Abstract

Abstract O6 methyl-guanine methyltransferase (MGMT) restores alkylated DNA to its undamaged form in a stochiometric manner to prevent the cytotoxic effects of temozolomide (TMZ), a DNA alkylating agent used as a standard-of-care treatment for glioblastomas. We previously demonstrated that he microRNA, miR-181d, post-transcriptionally repressed MGMT expression. Here, we show that treatment of glioblastoma cells with TMZ induced a feed-forward cascade resulting in an ataxia telangiectasia and Rad3 (ATR) and polyribonucleotide nucleotidyl transferase 1 (PNPT1)-dependent degradation of miR-181d. Single-cell analyses revealed such miR-181d degradation induced an: 1) increased mean level of MGMT expression and 2) widened the variance in MGMT expression in the cell population.
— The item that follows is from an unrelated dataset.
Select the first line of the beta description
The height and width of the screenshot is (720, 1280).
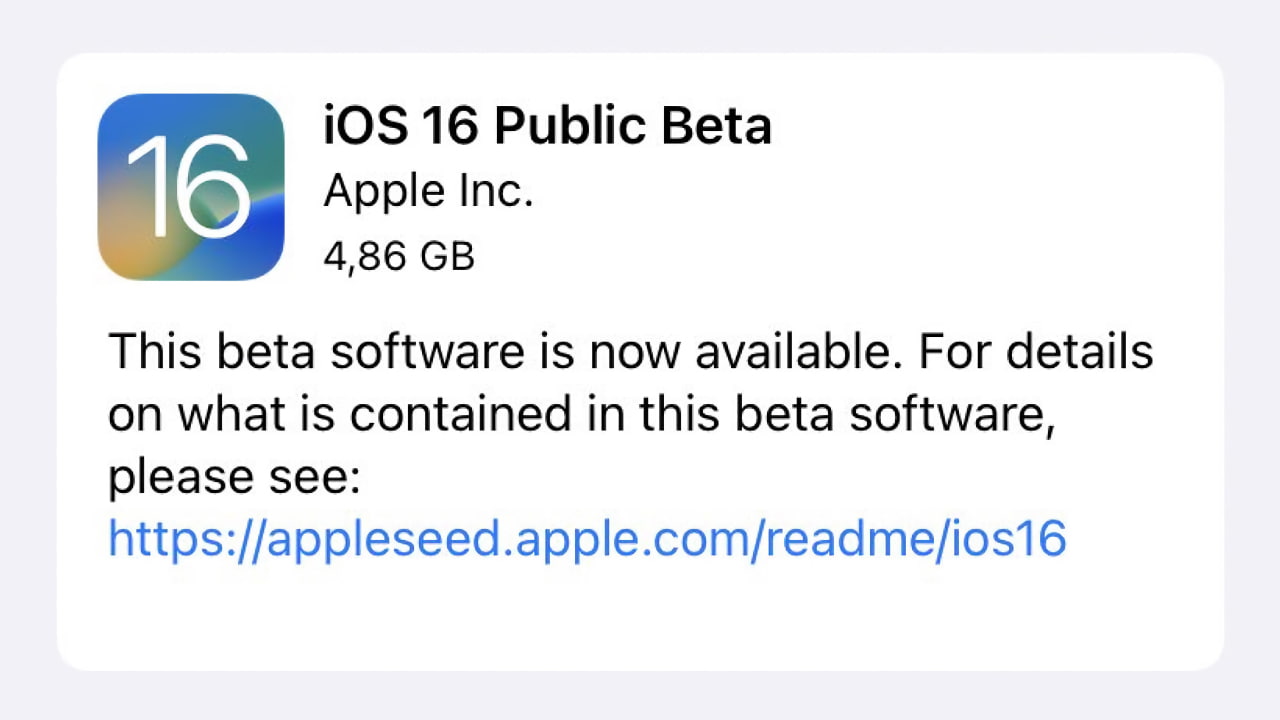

While the former is known to confer increased population fitness to temozolomide, the importance of the latter is unknown. By mixing cultures derived from isogenic glioblastoma subclones with distinct MGMT expression levels, we generated glioblastoma cell populations with comparable mean MGMT expression levels while differing in the populational variance in MGMT expression (classified as “wide” or “narrow”). Despite comparable mean levels of MGMT expression, the glioblastoma population with wide variance exhibited increased temozolomide resistance relative to the population with the narrow variance, in vitro and in vivo. Transfection of miR-181d into the wide-variance population narrows the variance of MGMT expression and restores TMZ sensitivity to levels comparable to that observed in miR-181d transfected narrow-variance populations. These findings suggest that TMZ-induced miR-181d degradation enhanced TMZ resistance through modulation of both the mean and variance of MGMT expression, mechanisms which may be extrapolated to microRNA biology in general.